▶ Document extract:
A few complements to Geoff's answer and Agol's comment:

1) Dickson's theorem is worked out in detail (somewhat lengthy) in Gorenstein's Chapter 2, page 44+, as Theorem 8.4. His section 8 is devoted to a study of this matrix group and its projective quotient. The treatment is elementary but not conceptual. In the exceptional case of the field of 9 elements, the proper subgroup you might generate is of order 120 and has the simple group of order 60 as a quotient.

2) Larger matrix groups are definitely more complicated, though the theme of generation by unipotent matrices (geometrically, transvections) is in any case prominent in the study of such classical groups. For instance, when you look at $3 \times 3$ matrices over a finite field, you easily find two unipotent Jordan blocks (with a single block just above the diagonal) which fail to commute and only manage to generate a subgroup of upper triangular matrices.

▶ Objective A:
Gather every line in the records below that contains the string "resolution", treating case as significant.

▶ Record set:
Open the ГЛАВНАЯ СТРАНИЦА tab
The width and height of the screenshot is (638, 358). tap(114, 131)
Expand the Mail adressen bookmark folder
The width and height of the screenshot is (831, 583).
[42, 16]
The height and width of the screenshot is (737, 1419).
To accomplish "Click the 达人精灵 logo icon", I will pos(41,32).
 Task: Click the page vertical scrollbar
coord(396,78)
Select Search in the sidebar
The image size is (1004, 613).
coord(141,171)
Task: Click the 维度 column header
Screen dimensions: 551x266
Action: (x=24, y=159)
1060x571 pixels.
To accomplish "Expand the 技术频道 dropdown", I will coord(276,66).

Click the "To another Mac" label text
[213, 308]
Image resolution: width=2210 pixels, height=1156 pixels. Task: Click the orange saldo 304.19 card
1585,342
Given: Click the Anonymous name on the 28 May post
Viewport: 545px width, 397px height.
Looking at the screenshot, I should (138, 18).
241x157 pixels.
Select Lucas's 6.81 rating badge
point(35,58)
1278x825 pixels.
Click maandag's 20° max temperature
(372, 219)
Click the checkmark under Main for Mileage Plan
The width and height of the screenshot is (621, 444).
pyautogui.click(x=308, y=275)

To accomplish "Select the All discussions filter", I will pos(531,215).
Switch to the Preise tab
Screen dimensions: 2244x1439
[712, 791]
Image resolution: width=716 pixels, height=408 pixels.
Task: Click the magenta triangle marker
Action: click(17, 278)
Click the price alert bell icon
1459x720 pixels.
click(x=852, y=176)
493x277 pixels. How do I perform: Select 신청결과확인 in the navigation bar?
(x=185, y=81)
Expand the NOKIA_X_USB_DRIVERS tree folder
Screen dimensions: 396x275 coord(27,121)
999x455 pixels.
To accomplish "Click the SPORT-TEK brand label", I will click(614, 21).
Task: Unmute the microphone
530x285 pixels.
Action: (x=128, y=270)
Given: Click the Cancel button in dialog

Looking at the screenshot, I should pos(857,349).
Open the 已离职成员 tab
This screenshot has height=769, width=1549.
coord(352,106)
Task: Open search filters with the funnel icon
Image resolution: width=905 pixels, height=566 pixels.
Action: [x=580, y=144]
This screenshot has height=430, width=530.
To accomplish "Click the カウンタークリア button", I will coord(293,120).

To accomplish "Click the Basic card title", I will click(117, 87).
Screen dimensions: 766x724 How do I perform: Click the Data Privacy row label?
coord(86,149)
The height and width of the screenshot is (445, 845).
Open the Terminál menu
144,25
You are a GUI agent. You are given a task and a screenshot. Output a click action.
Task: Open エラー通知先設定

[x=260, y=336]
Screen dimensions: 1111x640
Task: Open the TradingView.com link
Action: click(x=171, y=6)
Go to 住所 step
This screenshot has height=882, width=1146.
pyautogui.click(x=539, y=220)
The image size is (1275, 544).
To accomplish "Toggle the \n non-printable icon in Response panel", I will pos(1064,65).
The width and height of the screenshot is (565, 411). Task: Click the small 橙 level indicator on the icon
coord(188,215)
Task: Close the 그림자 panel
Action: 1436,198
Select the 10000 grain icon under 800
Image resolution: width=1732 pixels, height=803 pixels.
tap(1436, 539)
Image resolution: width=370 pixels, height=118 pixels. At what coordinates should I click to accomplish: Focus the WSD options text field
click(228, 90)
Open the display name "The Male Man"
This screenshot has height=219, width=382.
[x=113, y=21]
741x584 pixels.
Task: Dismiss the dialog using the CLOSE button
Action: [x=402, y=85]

▶ Objective B:
Translate this sentence from the text on matrix groups into French: "The treatment is elementary but not conceptual."

▶ Task result A:
Image resolution: width=2210 pixels, height=1156 pixels. Task: Click the orange saldo 304.19 card
Image resolution: width=716 pixels, height=408 pixels.
Image resolution: width=905 pixels, height=566 pixels.
Image resolution: width=1732 pixels, height=803 pixels.
Image resolution: width=370 pixels, height=118 pixels. At what coordinates should I click to accomplish: Focus the WSD options text field

▶ Task result B:
Le traitement est élémentaire mais pas conceptuel.